Misinformed USA: Why average Americans vote for Republicans
March 23, 2012 (Updated Feb, 20, 2014)
One can only wonder why average working class Americans would vote for a party that is so obvious in their bias towards the wealthy. It would make sense that someone in the top 1 percent of the income bracket would vote for the Republican party since they have the wealthiest American's best interest at heart. You could even make the case that highly religious Christians would vote for Republicans even though, at times, they vote against their own best economic interests. So the question remains, while scratching your head, why do working class Americans vote for Republican candidates?
I once sat down and spoke with an acquaintance of mine, trying to get a grip on what people are thinking about the future of our country. He said he voted for Mitt Romney in 2012 because, "we need a business person to get our debt down." I asked where he got his news and information from, and after trying to deflect from the question, the answer finally came. "I don't pay attention too much, but when I do, I watch Fox." Fox News is the primary source for information for millions of Americans across the country and that's where the problem starts.
Whether it's Bill O'Reilly, Sean Hannity or other right wing ideologues, Fox News is a tunnel vision information outlet with only one particular agenda that is being pushed through. Millions of Americans watch Fox News, listen to the likes of Rush Limbaugh, Neal Boortz, Michael Savage and others while getting information from right wing think tanks like the Heritage Foundation and the Cato Institute. With big businesses and billionaire allies, the truth and facts in American have gone from a clear right and wrong, black and white situation to muffled shades of gray. It's not to say that Fox News, the Cato Institute and others like them totally lie because that would be too difficult to pull off. What these think tanks do, is take a fact and twist it to fit their own personal agenda, leaving out key information that would contradict with the platform they're trying to create.
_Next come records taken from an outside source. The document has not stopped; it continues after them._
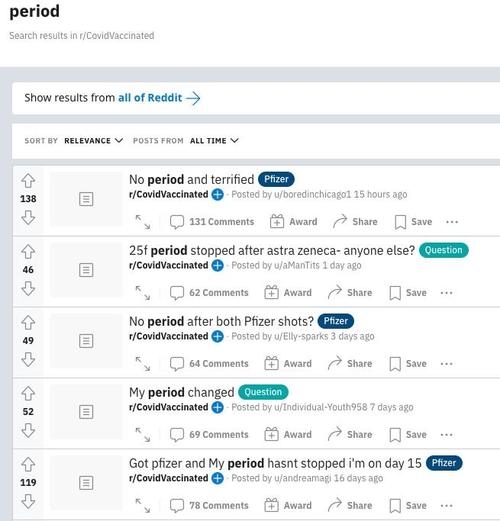Join r/CovidVaccinated next to u/andreamagi post
This screenshot has width=500, height=521.
218,478
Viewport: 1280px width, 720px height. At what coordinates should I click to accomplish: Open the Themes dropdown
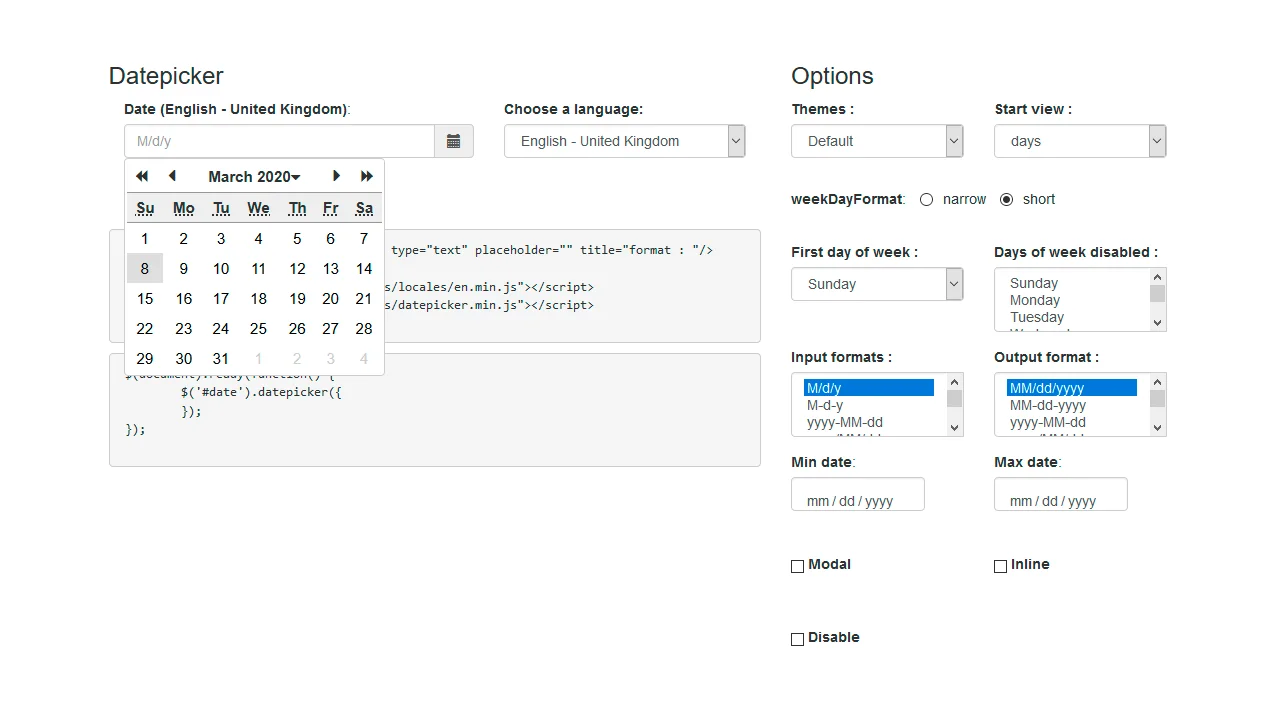(x=877, y=141)
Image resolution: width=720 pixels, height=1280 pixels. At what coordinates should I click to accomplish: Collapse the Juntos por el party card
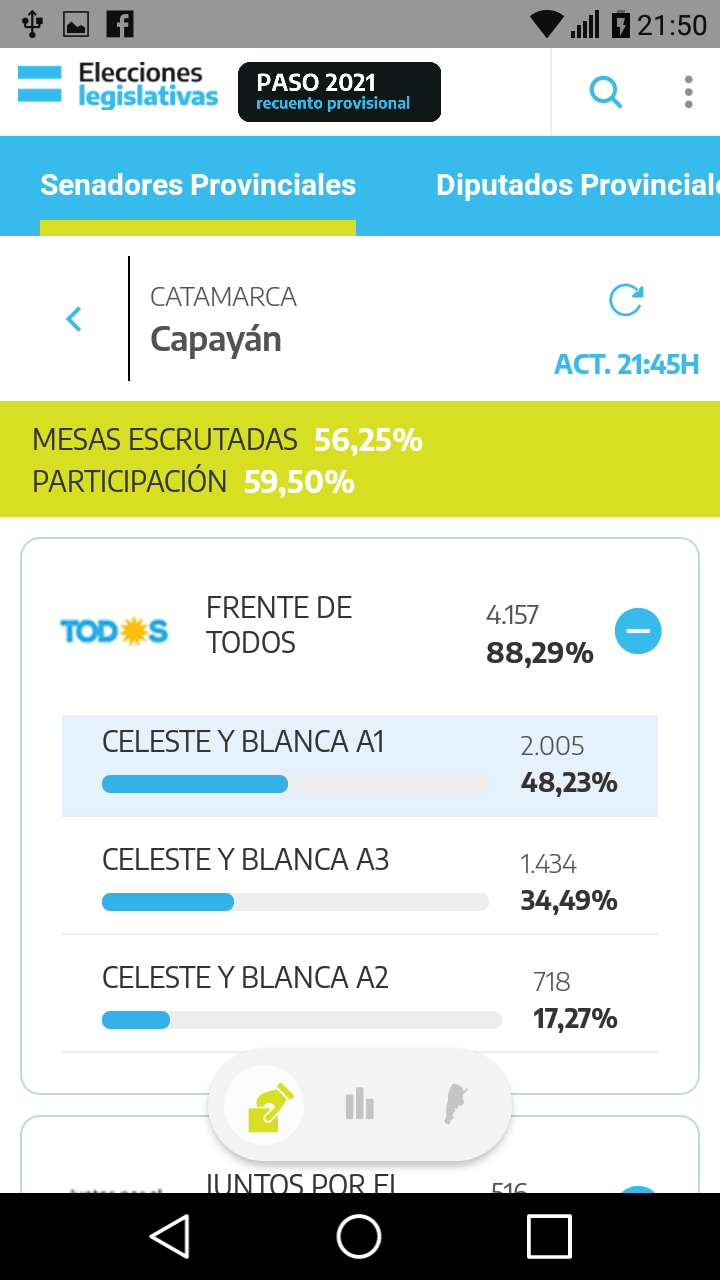click(x=638, y=1190)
A perfect example in describing the way groups like the Cato Institute operate is a report that came out by alternet.org. In the early 2000s, the Cato Institute released a report that suggested that families receiving welfare were making between $17,000 and $25,000 a year, but the Center for Budget and Policy Priorities countered that claim. The Center for Budget and Policy Priorities showed that the average income for welfare recipients was below $9,000 a year, which is nearly $3,000 a year below the poverty line.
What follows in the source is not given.